**GOAL:** Reproduce the records from the line with "Given: Open the Mesh menu in viewport header" through the end of the records, swapping "Mesh menu" for "Edit menu" and keeping everything else unchanged. Leave the pictures out of the answer.

** Start of RECORDED INFORMATION **

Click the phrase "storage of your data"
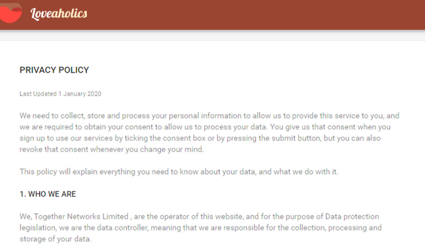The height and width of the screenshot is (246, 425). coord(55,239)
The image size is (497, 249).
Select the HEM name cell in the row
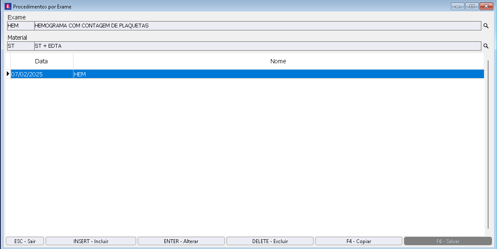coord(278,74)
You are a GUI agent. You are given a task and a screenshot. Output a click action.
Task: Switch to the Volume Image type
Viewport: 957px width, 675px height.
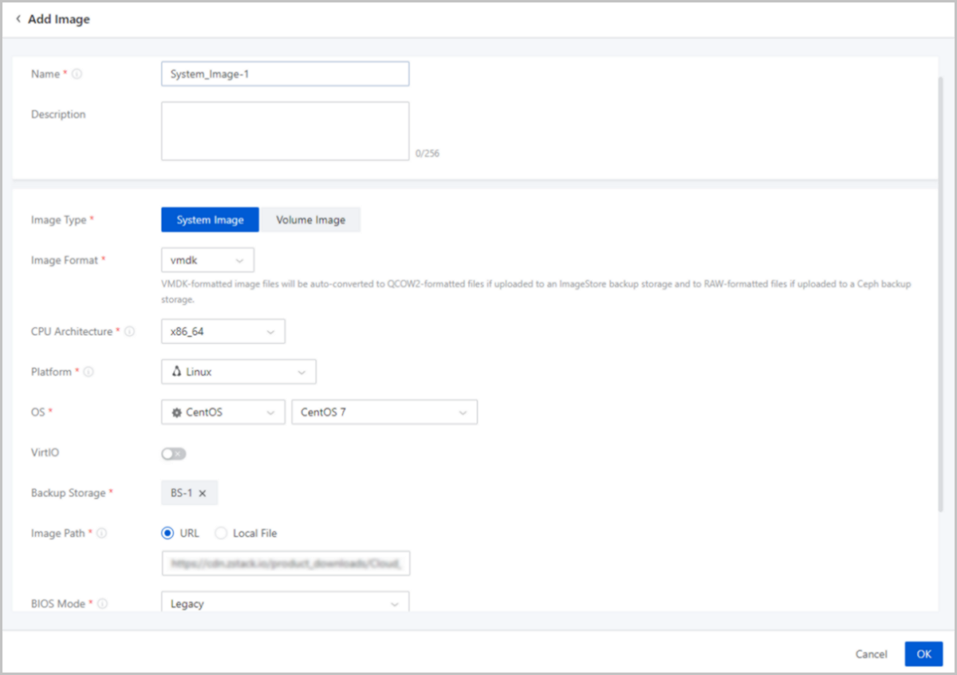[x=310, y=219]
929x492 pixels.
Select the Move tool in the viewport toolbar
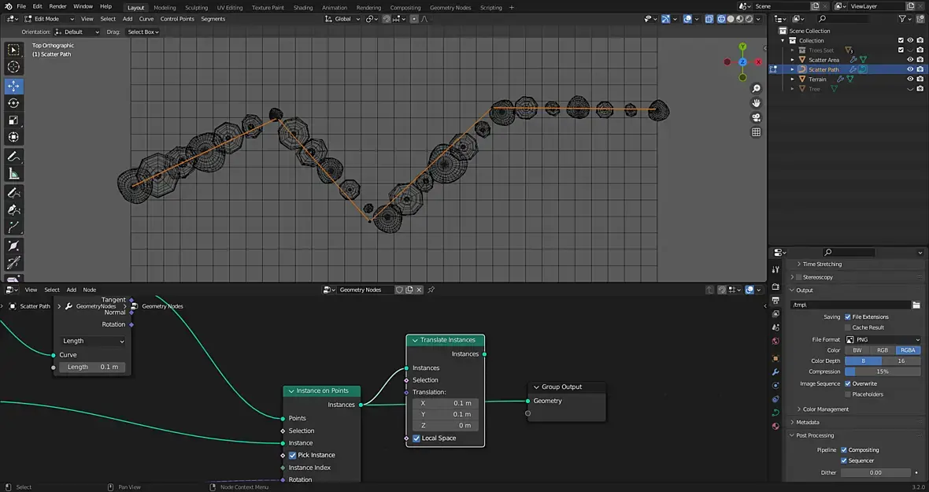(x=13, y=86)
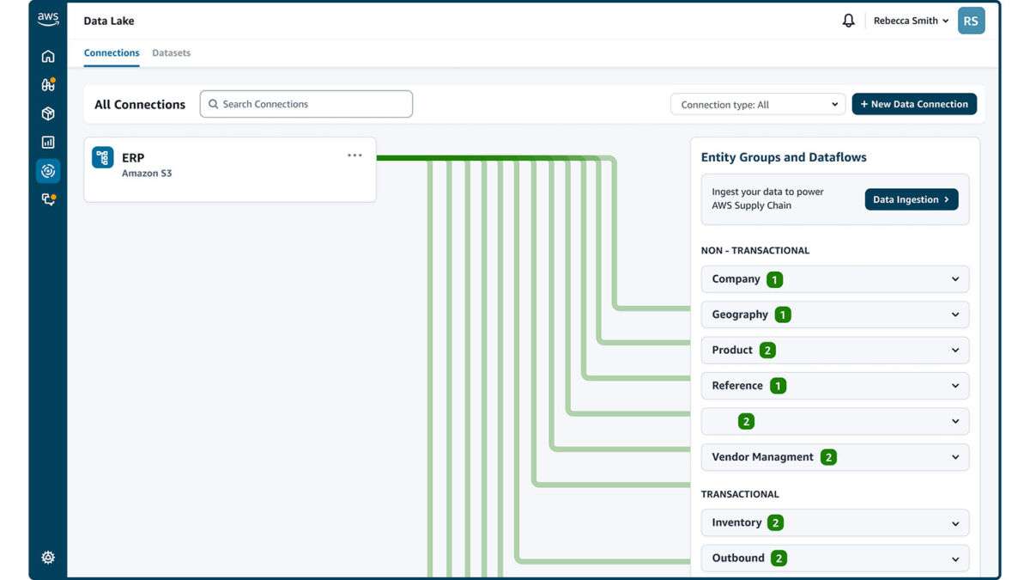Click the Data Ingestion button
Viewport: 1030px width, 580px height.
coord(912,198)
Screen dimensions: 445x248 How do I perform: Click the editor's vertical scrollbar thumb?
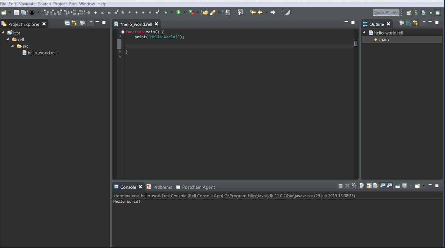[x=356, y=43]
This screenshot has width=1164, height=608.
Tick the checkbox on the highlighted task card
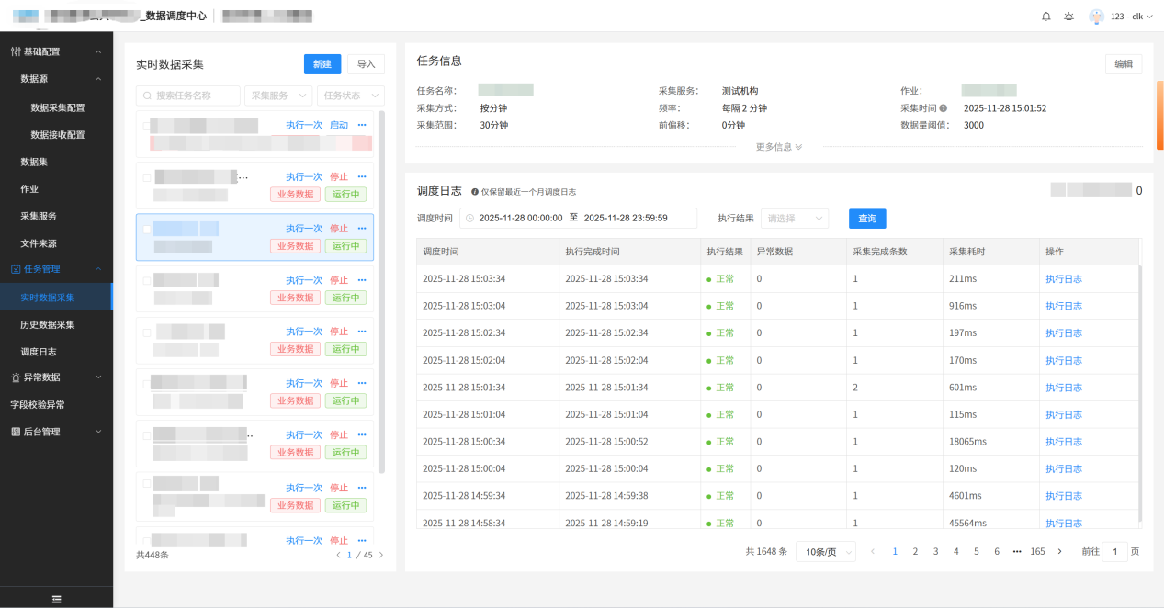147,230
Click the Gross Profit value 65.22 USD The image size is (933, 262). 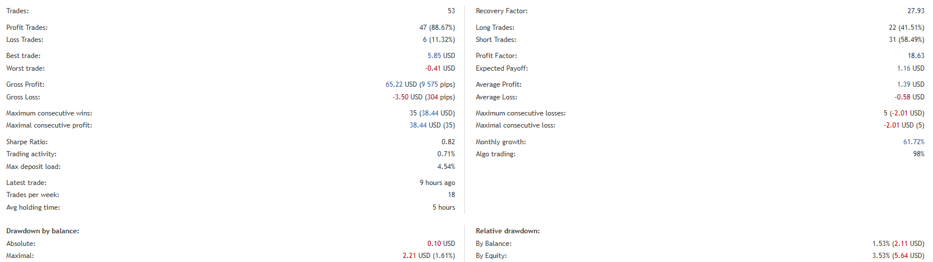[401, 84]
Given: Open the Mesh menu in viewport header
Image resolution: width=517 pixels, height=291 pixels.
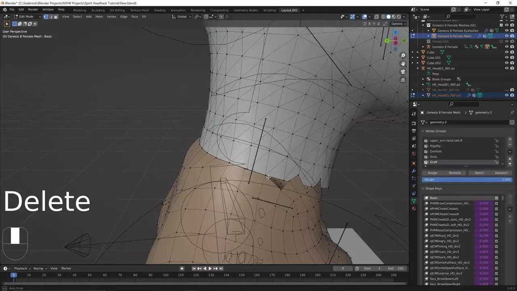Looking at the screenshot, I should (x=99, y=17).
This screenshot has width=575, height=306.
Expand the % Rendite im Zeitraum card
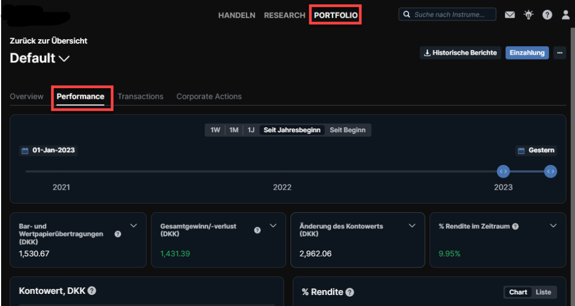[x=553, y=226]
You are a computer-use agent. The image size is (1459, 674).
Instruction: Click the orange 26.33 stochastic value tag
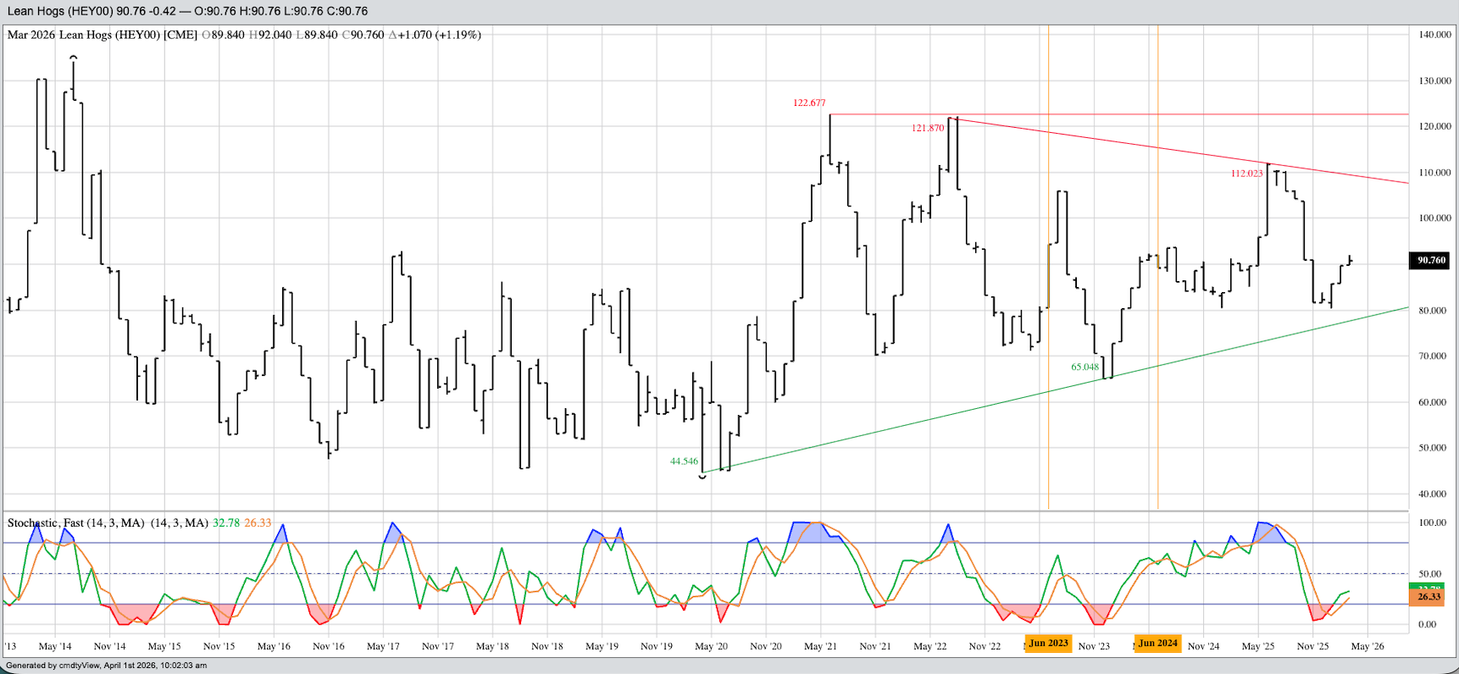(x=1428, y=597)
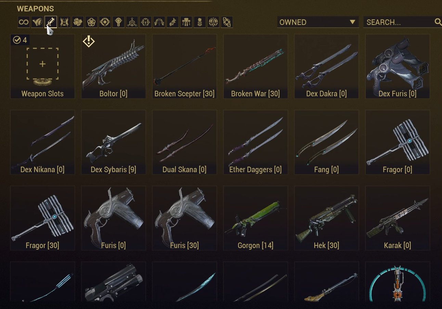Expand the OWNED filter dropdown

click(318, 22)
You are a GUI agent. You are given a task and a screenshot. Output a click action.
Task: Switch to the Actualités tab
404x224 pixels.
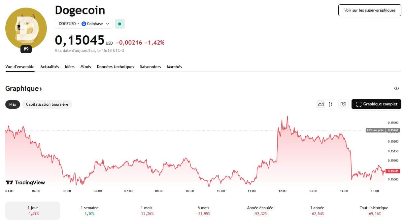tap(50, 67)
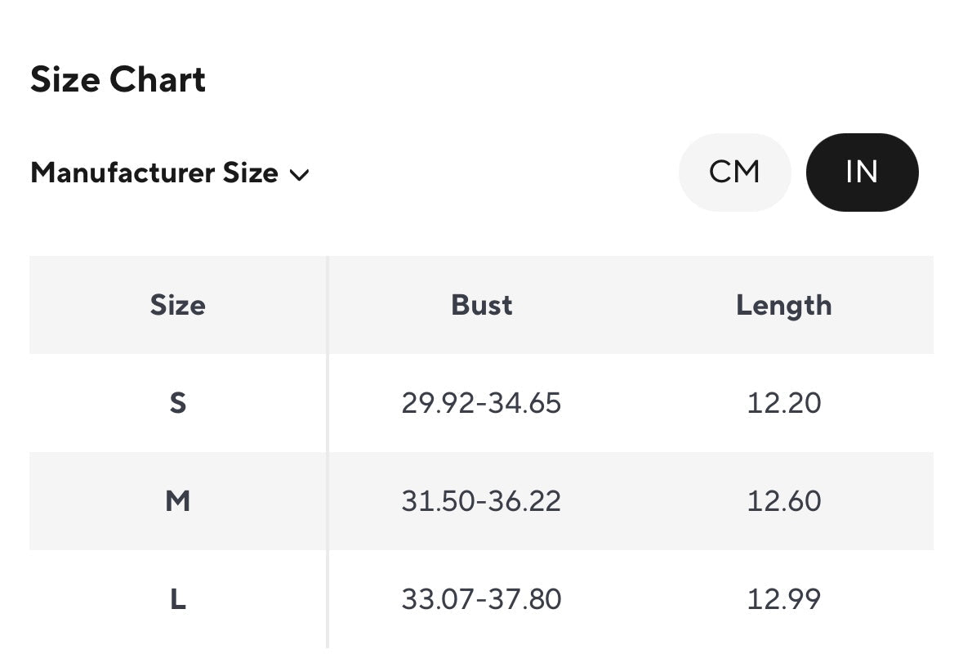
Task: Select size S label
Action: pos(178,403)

** End of RECORDED INFORMATION **

**ANSWER TO THIS PROBLEM:**
Given: Open the Edit menu in viewport header
Image resolution: width=517 pixels, height=291 pixels.
Looking at the screenshot, I should (x=99, y=17).
This screenshot has width=575, height=306.
Expand the % Rendite im Zeitraum card
[x=553, y=226]
You are a computer-use agent. The image size is (1459, 674).
Instruction: Click the orange 26.33 stochastic value tag
(x=1428, y=597)
Expand the OWNED filter dropdown

click(318, 22)
You are a GUI agent. You are given a task and a screenshot. Output a click action.
Task: Switch to the Actualités tab
404x224 pixels.
tap(50, 67)
Task: Select size S label
Action: pos(178,403)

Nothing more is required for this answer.